Quote the following material verbatim, reproducing every line without alteration.
──────
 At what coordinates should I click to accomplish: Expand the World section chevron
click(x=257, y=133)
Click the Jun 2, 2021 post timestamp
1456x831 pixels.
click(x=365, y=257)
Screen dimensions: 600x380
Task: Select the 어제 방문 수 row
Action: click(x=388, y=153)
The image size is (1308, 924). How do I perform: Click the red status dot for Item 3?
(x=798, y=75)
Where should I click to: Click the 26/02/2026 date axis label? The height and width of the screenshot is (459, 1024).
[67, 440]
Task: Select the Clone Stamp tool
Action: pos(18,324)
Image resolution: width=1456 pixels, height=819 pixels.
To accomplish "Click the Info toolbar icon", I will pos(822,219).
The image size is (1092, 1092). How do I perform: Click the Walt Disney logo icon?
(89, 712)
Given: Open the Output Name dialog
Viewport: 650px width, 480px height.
──────
- [Worked answer]
 At what coordinates should I click to accomplish: Expand the World section chevron
click(x=257, y=133)
Click the Jun 2, 2021 post timestamp
1456x831 pixels.
click(x=365, y=257)
Screen dimensions: 600x380
Task: Select the 어제 방문 수 row
Action: click(x=388, y=153)
The image size is (1308, 924). How do I perform: Click the red status dot for Item 3?
(x=798, y=75)
Where should I click to: Click the 26/02/2026 date axis label? The height and width of the screenshot is (459, 1024).
[67, 440]
Task: Select the Clone Stamp tool
Action: pos(18,324)
Image resolution: width=1456 pixels, height=819 pixels.
To accomplish "Click the Info toolbar icon", I will pos(822,219).
The image size is (1092, 1092). How do I perform: Click the Walt Disney logo icon?
(89, 712)
Given: Open the Output Name dialog
Viewport: 650px width, 480px height.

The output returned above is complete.